Alıştırma Yönergesi: Şirketlerde kadın eşitliği yazısının "EYYÜP KARAGÜLLÜ" sözleriyle başlayan bölümünü "bilgisine yer veriliyor." sözlerinden sonra bitirerek hiçbir şeyini değiştirmeden aktarın.

EYYÜP KARAGÜLLÜ
EKONOMİ Gazetesi’nin 25 Kasım Kadına Yönelik Şiddete Karşı Uluslararası Mücadele Günü için özel olarak hazırladığı “Kadınlar İçin Eşitlikçi Şirketler” araştırması kapsamında incelediğimiz 314 sürdürülebilirlik/ entegre raporunun neredeyse tamamında kurumlar, eşitliği kurum kültürünün ayrılmaz bir parçası olarak kabul ediyor ve çalışanlarına mutlaka “cinsiyet eşitliği eğitimleri” verdiklerini belirtiyor. Bu 314 şirketin yaklaşık üçte birinde “şiddete sıfır tolerans politikası” bulunuyor
Eşit işe eşit ücret
Ayrıca incelediğimiz şirketlerin yaklaşık beşte birinde kadın çalışanların deneyimlerini paylaşabileceği güvenli platformlar oluşturulmuş durumda. Bu şirket havuzunun takriben 10’da birinin (ağırlık büyük kurumlarda) sürdürülebilirlik raporlarında ise “eşit işe eşit ücret” politikası uyguladıkları bilgisine yer veriliyor.

Veri Satırları:
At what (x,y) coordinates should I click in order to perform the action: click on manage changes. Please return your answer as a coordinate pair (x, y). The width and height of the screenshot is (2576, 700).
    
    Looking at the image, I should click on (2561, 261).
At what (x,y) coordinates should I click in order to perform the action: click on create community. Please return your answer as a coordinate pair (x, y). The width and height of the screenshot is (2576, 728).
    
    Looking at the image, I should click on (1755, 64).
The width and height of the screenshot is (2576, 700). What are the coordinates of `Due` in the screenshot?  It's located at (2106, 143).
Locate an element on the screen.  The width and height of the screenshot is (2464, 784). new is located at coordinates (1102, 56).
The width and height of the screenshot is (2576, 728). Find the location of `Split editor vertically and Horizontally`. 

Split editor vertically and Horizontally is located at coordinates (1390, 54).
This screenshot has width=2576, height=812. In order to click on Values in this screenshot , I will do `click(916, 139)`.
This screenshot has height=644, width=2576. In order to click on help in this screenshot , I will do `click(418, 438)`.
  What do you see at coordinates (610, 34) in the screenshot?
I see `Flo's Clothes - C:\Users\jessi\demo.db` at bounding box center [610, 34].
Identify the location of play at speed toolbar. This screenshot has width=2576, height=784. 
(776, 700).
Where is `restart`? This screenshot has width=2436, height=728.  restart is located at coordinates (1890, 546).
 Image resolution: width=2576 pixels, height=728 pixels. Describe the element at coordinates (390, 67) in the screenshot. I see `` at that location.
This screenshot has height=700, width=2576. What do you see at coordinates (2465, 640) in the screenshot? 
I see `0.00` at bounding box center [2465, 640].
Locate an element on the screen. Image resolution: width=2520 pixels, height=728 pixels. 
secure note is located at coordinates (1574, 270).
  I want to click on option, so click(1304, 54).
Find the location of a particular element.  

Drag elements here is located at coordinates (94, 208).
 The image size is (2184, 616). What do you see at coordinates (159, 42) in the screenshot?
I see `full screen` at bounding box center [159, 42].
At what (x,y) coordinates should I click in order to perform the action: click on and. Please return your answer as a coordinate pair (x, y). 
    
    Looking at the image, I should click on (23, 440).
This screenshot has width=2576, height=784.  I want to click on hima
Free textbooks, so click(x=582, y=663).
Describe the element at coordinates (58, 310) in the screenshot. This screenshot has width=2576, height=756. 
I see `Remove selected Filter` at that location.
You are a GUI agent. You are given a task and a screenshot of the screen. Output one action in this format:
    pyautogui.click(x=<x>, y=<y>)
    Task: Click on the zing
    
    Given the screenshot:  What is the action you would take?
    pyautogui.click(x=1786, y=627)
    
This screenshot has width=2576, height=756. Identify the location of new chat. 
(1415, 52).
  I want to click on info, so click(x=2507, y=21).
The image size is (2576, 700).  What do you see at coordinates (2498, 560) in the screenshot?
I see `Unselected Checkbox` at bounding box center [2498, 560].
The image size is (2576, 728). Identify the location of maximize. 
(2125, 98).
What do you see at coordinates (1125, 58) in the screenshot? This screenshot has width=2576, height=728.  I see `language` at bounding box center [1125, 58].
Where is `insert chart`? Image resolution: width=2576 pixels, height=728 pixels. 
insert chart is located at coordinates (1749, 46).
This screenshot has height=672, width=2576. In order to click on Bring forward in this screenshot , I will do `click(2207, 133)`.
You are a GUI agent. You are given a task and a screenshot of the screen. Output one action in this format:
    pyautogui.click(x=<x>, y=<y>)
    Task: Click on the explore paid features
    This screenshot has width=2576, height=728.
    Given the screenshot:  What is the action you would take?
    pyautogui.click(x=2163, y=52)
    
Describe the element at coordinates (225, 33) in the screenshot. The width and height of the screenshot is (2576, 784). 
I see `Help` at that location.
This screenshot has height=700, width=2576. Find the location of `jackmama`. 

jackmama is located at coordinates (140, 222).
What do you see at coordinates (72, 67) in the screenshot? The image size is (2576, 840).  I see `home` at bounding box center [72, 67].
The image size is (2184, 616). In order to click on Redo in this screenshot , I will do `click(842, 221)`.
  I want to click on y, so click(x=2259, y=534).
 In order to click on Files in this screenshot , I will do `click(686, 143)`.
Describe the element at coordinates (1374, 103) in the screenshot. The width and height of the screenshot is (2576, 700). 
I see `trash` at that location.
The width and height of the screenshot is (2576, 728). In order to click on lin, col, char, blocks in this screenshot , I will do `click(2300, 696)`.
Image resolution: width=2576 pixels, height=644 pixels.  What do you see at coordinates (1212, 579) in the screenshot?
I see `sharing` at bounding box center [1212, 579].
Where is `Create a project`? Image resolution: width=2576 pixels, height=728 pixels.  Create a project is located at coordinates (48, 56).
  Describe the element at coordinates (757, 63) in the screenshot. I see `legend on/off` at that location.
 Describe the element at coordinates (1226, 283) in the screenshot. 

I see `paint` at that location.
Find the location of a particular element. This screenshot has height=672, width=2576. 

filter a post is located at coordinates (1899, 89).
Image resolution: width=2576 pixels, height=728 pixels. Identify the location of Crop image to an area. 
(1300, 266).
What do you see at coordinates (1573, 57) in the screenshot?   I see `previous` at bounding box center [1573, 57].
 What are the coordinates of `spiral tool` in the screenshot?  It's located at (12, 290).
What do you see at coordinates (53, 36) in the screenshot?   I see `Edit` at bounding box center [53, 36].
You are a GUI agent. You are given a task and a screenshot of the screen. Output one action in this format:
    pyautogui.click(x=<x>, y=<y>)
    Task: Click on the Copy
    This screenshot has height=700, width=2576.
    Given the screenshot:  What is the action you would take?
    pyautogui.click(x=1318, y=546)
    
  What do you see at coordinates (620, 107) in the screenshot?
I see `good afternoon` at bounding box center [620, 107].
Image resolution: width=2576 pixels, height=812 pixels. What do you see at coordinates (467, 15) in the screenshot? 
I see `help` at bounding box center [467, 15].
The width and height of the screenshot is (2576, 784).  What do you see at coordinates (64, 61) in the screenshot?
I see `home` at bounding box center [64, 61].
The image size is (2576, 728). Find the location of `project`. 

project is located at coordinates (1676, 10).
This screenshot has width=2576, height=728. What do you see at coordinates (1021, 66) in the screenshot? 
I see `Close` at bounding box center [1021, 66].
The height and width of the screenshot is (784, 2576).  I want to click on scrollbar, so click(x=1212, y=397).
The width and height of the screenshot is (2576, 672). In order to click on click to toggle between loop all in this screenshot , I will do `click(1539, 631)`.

Görev Çıktısı:
EYYÜP KARAGÜLLÜ
EKONOMİ Gazetesi’nin 25 Kasım Kadına Yönelik Şiddete Karşı Uluslararası Mücadele Günü için özel olarak hazırladığı “Kadınlar İçin Eşitlikçi Şirketler” araştırması kapsamında incelediğimiz 314 sürdürülebilirlik/ entegre raporunun neredeyse tamamında kurumlar, eşitliği kurum kültürünün ayrılmaz bir parçası olarak kabul ediyor ve çalışanlarına mutlaka “cinsiyet eşitliği eğitimleri” verdiklerini belirtiyor. Bu 314 şirketin yaklaşık üçte birinde “şiddete sıfır tolerans politikası” bulunuyor
Eşit işe eşit ücret
Ayrıca incelediğimiz şirketlerin yaklaşık beşte birinde kadın çalışanların deneyimlerini paylaşabileceği güvenli platformlar oluşturulmuş durumda. Bu şirket havuzunun takriben 10’da birinin (ağırlık büyük kurumlarda) sürdürülebilirlik raporlarında ise “eşit işe eşit ücret” politikası uyguladıkları bilgisine yer veriliyor.